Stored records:
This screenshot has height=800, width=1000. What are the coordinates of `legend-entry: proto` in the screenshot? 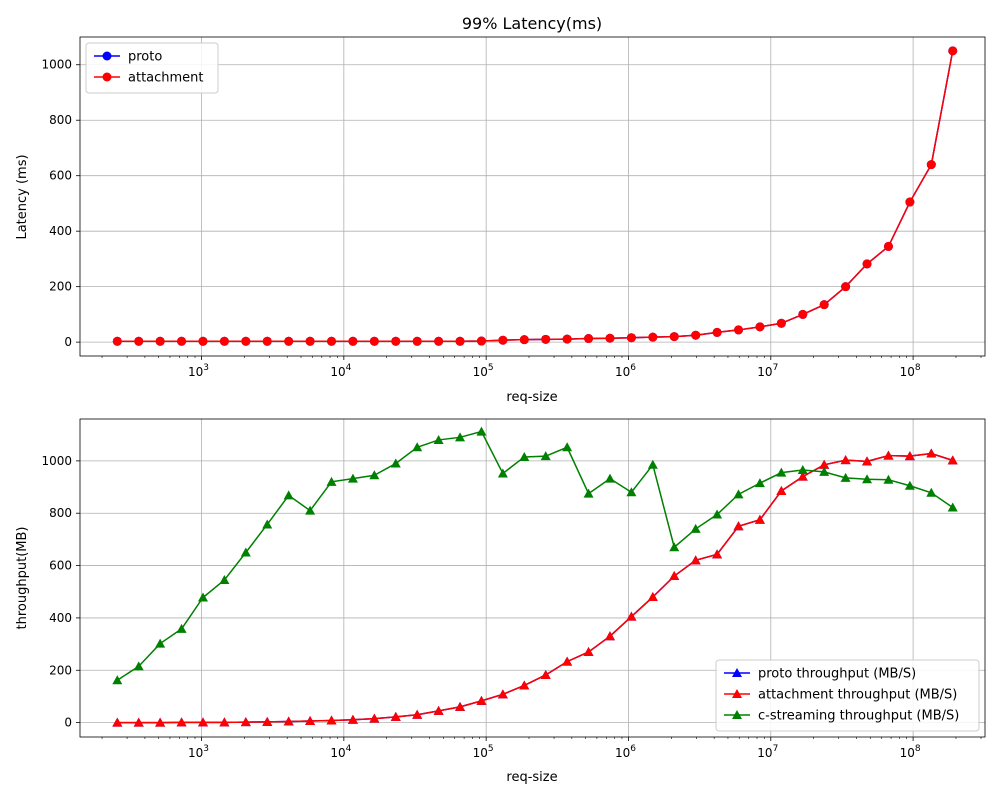 It's located at (128, 58).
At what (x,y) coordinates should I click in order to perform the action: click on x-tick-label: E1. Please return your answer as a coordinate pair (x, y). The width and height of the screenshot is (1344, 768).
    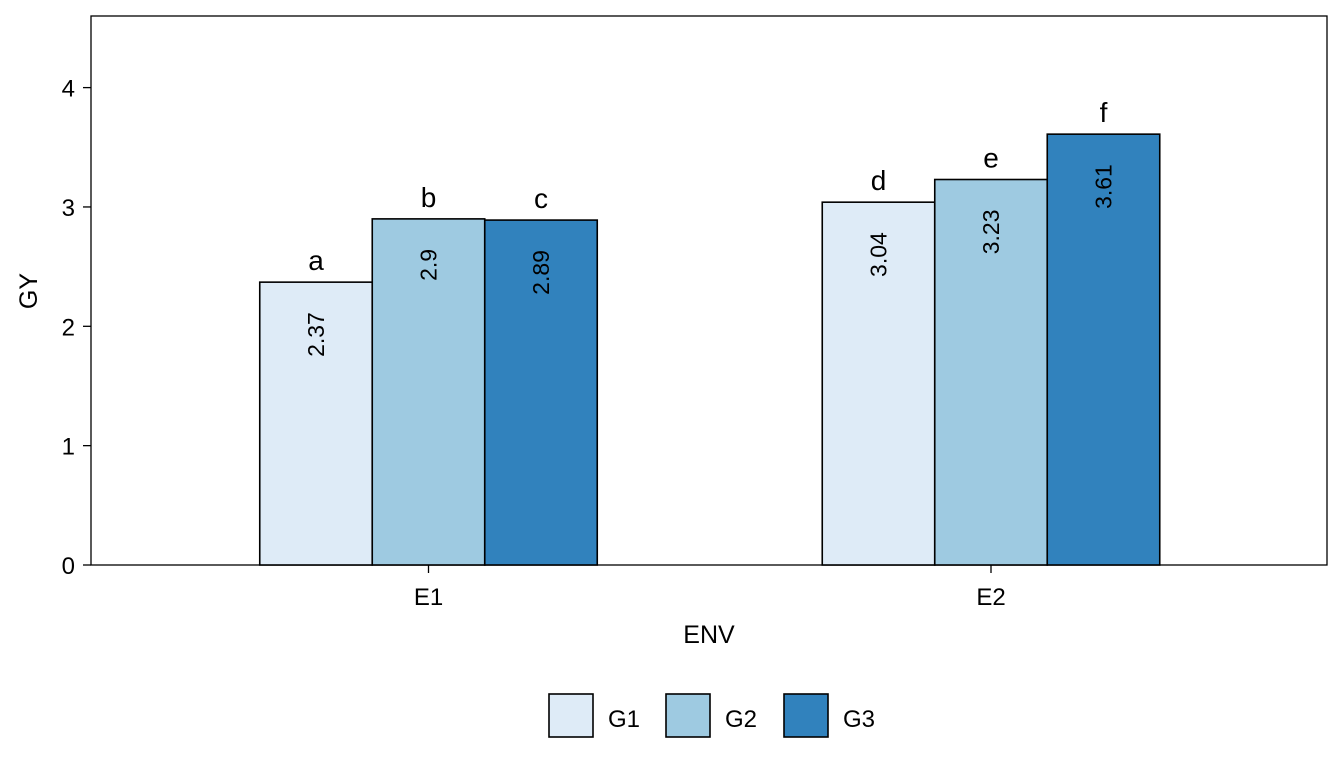
    Looking at the image, I should click on (428, 598).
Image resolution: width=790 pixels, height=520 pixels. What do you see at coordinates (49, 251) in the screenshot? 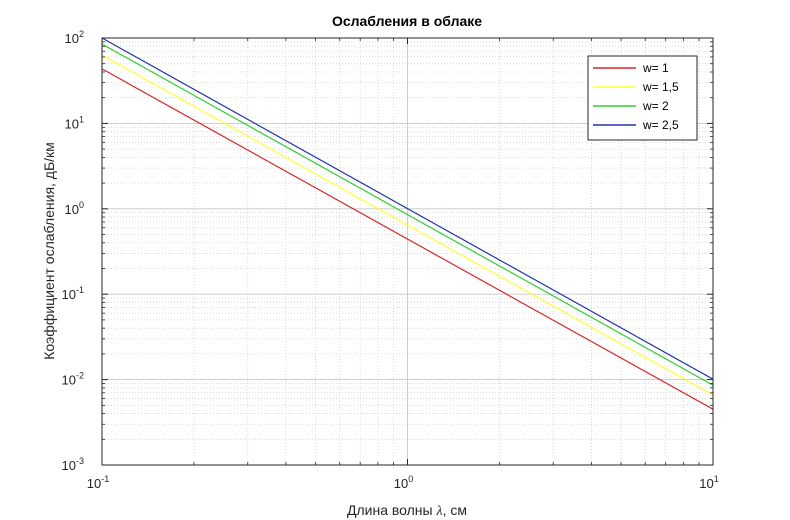
I see `y-axis-label: Коэффициент ослабления, дБ/км` at bounding box center [49, 251].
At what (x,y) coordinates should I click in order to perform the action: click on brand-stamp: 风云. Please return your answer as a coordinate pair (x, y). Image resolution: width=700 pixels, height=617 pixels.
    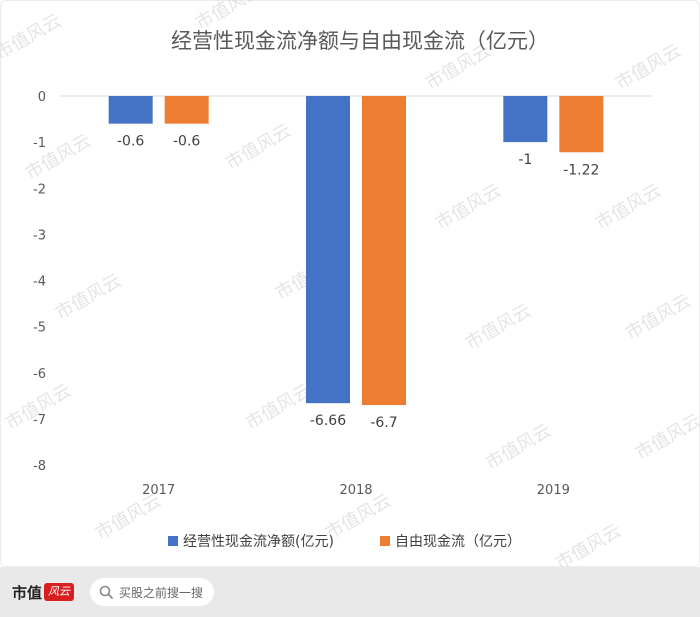
    Looking at the image, I should click on (60, 592).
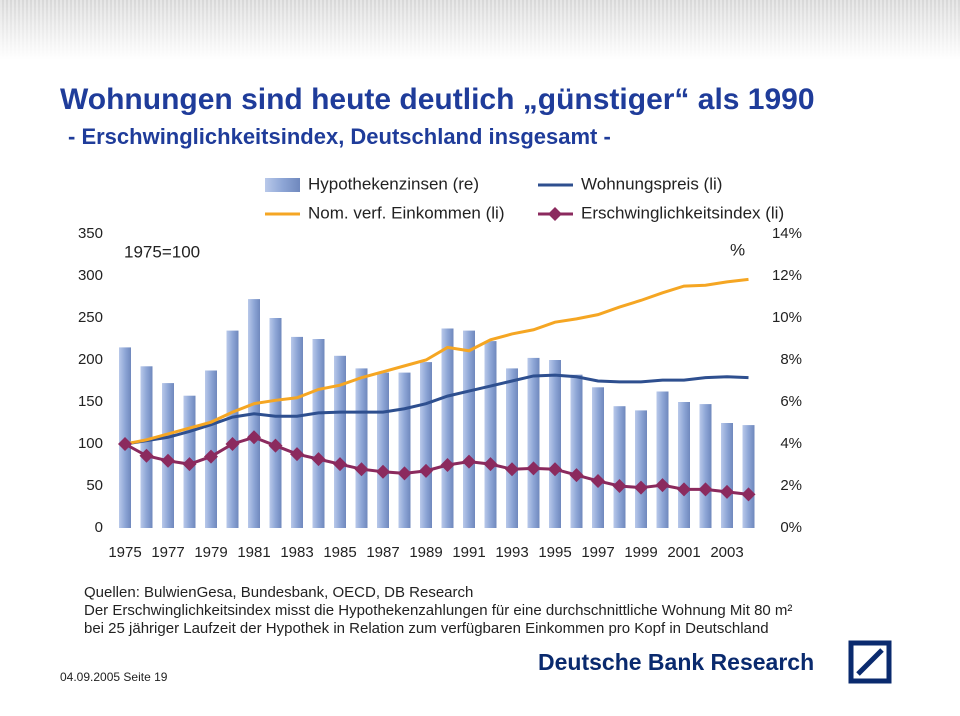  What do you see at coordinates (555, 214) in the screenshot?
I see `legend-marker` at bounding box center [555, 214].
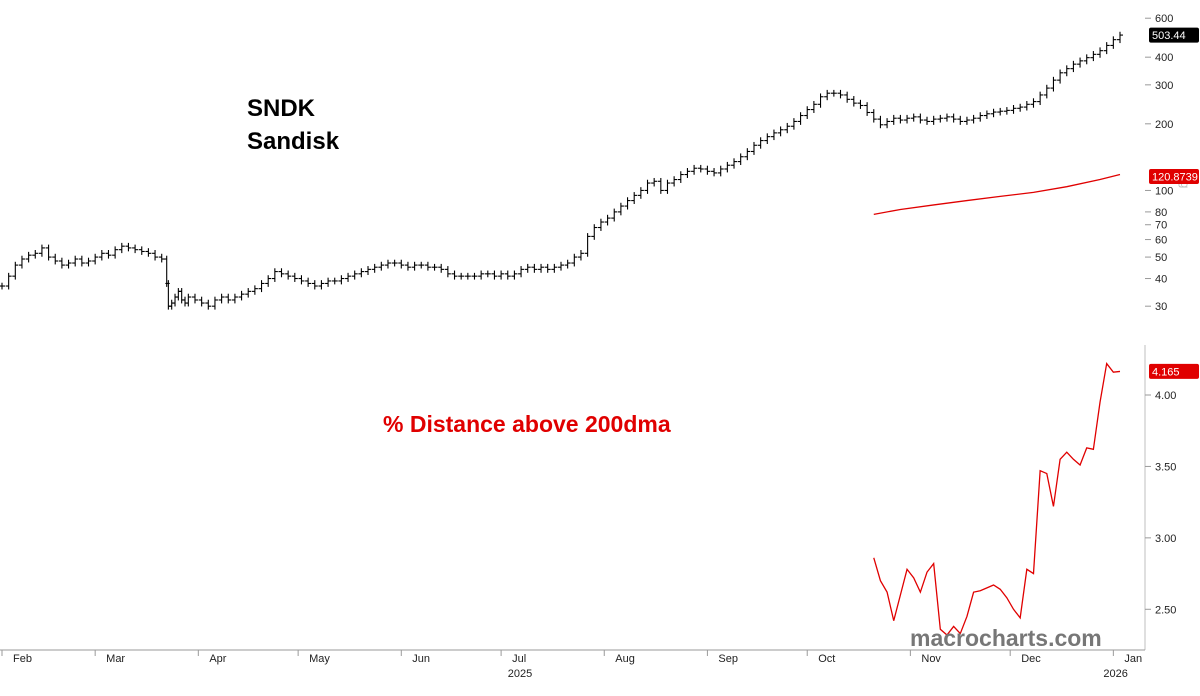 This screenshot has height=696, width=1200. Describe the element at coordinates (282, 108) in the screenshot. I see `chart-title: SNDK` at that location.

EXERCISE REQUIREMENTS:
Copy the stretch of data from the line containing "pixels, height=617 pixels." through the end of the data, reproducing each line verbatim and omitting the pictures.

RESULT OF THIS EXERCISE:
At what (x,y) coordinates should I click in order to perform the action: click on brand-stamp: 风云. Please return your answer as a coordinate pair (x, y). Image resolution: width=700 pixels, height=617 pixels.
    Looking at the image, I should click on (60, 592).
  What do you see at coordinates (555, 214) in the screenshot?
I see `legend-marker` at bounding box center [555, 214].
 This screenshot has height=696, width=1200. Describe the element at coordinates (282, 108) in the screenshot. I see `chart-title: SNDK` at that location.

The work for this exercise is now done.